_WHAT TO WORK ON_
Provide the records once more, identical to the original.
++++++++++++++++++++
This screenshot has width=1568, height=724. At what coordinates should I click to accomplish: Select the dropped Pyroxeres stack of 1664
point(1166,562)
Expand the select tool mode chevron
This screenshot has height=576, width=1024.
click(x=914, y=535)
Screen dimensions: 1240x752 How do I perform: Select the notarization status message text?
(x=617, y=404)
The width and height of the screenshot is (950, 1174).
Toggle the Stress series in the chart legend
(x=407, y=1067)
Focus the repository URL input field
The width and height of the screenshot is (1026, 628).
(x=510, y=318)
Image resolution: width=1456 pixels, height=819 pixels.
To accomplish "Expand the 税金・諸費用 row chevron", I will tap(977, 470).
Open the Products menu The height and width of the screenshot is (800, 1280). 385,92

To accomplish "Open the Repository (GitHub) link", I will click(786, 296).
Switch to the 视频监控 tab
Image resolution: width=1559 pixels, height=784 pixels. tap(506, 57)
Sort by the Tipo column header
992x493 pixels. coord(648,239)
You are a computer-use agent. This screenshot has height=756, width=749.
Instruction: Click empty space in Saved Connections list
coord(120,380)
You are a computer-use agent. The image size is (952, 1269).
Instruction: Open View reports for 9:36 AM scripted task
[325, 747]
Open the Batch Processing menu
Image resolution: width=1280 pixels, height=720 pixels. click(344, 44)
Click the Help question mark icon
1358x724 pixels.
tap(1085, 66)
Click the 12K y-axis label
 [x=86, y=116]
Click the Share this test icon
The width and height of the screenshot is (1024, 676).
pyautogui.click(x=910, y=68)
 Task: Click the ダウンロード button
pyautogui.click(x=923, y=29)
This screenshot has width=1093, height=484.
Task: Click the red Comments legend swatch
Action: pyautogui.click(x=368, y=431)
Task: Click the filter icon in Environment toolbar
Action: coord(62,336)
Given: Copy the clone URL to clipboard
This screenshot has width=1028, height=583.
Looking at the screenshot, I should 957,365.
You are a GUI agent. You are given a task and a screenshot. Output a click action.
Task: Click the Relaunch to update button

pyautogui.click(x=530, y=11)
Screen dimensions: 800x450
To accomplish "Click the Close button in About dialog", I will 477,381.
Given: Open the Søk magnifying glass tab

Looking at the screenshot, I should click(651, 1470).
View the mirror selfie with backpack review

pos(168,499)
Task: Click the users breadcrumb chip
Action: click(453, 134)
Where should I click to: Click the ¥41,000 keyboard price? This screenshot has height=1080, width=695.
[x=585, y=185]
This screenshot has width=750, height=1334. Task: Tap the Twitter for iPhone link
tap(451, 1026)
++++++++++++++++++++
_ANSWER FOR THE TASK_
This screenshot has width=1568, height=724. At what coordinates should I click to accomplish: Select the dropped Pyroxeres stack of 1664
point(1166,562)
Expand the select tool mode chevron
This screenshot has height=576, width=1024.
click(x=914, y=535)
Screen dimensions: 1240x752 How do I perform: Select the notarization status message text?
(x=617, y=404)
The width and height of the screenshot is (950, 1174).
Toggle the Stress series in the chart legend
(x=407, y=1067)
Focus the repository URL input field
The width and height of the screenshot is (1026, 628).
(x=510, y=318)
Image resolution: width=1456 pixels, height=819 pixels.
To accomplish "Expand the 税金・諸費用 row chevron", I will tap(977, 470).
Open the Products menu The height and width of the screenshot is (800, 1280). 385,92

To accomplish "Open the Repository (GitHub) link", I will click(786, 296).
Switch to the 视频监控 tab
Image resolution: width=1559 pixels, height=784 pixels. tap(506, 57)
Sort by the Tipo column header
992x493 pixels. coord(648,239)
You are a computer-use agent. This screenshot has height=756, width=749.
Instruction: Click empty space in Saved Connections list
coord(120,380)
You are a computer-use agent. The image size is (952, 1269).
Instruction: Open View reports for 9:36 AM scripted task
[325, 747]
Open the Batch Processing menu
Image resolution: width=1280 pixels, height=720 pixels. click(344, 44)
Click the Help question mark icon
1358x724 pixels.
tap(1085, 66)
Click the 12K y-axis label
 [x=86, y=116]
Click the Share this test icon
The width and height of the screenshot is (1024, 676).
pyautogui.click(x=910, y=68)
 Task: Click the ダウンロード button
pyautogui.click(x=923, y=29)
This screenshot has width=1093, height=484.
Task: Click the red Comments legend swatch
Action: pyautogui.click(x=368, y=431)
Task: Click the filter icon in Environment toolbar
Action: coord(62,336)
Given: Copy the clone URL to clipboard
This screenshot has width=1028, height=583.
Looking at the screenshot, I should 957,365.
You are a GUI agent. You are given a task and a screenshot. Output a click action.
Task: Click the Relaunch to update button

pyautogui.click(x=530, y=11)
Screen dimensions: 800x450
To accomplish "Click the Close button in About dialog", I will 477,381.
Given: Open the Søk magnifying glass tab

Looking at the screenshot, I should click(651, 1470).
View the mirror selfie with backpack review

pos(168,499)
Task: Click the users breadcrumb chip
Action: click(453, 134)
Where should I click to: Click the ¥41,000 keyboard price? This screenshot has height=1080, width=695.
[x=585, y=185]
This screenshot has width=750, height=1334. Task: Tap the Twitter for iPhone link
tap(451, 1026)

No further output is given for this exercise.